The correct answer is False.
The principal components are the eigenvectors of the covariance matrix of the data, while the left singular values are the singular values of the data matrix. The covariance matrix is not affected by scaling the variables, but the data matrix is. Therefore, the principal components are not equal to the left singular values if you first scale the variables.
To elaborate, the covariance matrix of a set of data is a square matrix that contains the covariances between each pair of variables. The covariance between two variables is a measure of how much they vary together. The covariance matrix is symmetric, which means that the covariance between $x_i$ and $x_j$ is equal to the covariance between $x_j$ and $x_i$.
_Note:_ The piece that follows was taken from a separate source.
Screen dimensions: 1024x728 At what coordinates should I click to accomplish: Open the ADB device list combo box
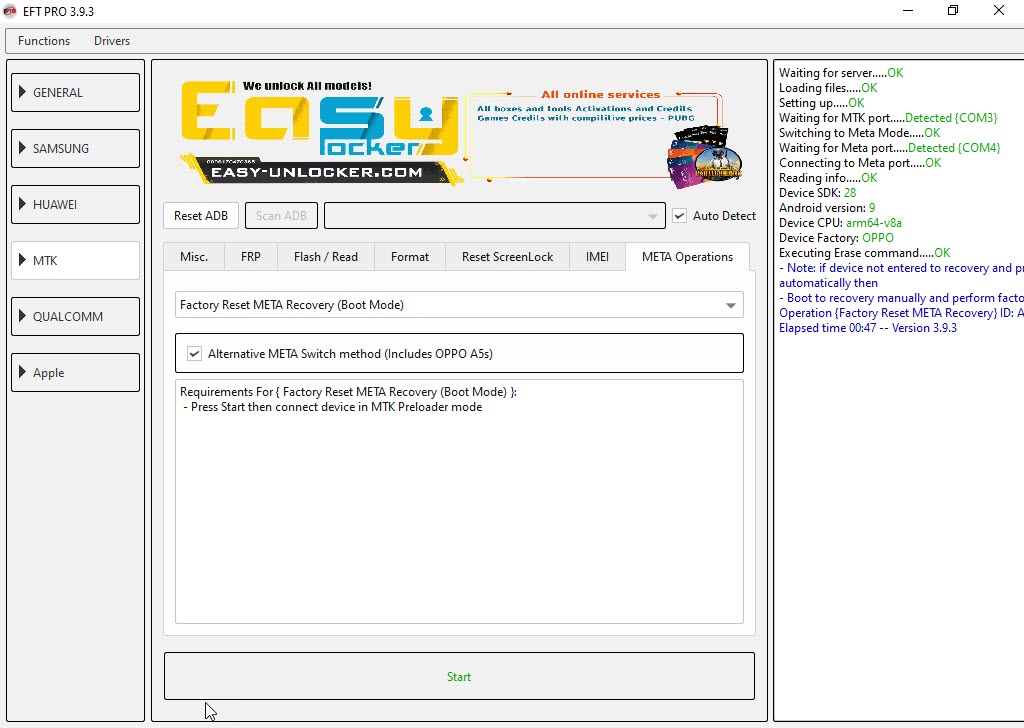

The singular value decomposition (SVD) of a matrix is a way of decomposing it into a product of three matrices. The first matrix is a unitary matrix, which means that it has orthonormal columns. The second matrix is a diagonal matrix, which means that all of its entries are either 0 or 1. The third matrix is also a unitary matrix.
The left singular values of a matrix are the diagonal entries of the diagonal matrix in the SVD of the matrix. The principal components of a set of data are the eigenvectors of the covariance matrix of the data. The eigenvectors of a matrix are the columns of the unitary matrix in the SVD of the matrix.
Therefore, the principal components are not equal to the left singular values if you first scale the variables. This is because the covariance matrix is not affected by scaling the variables, but the data matrix is.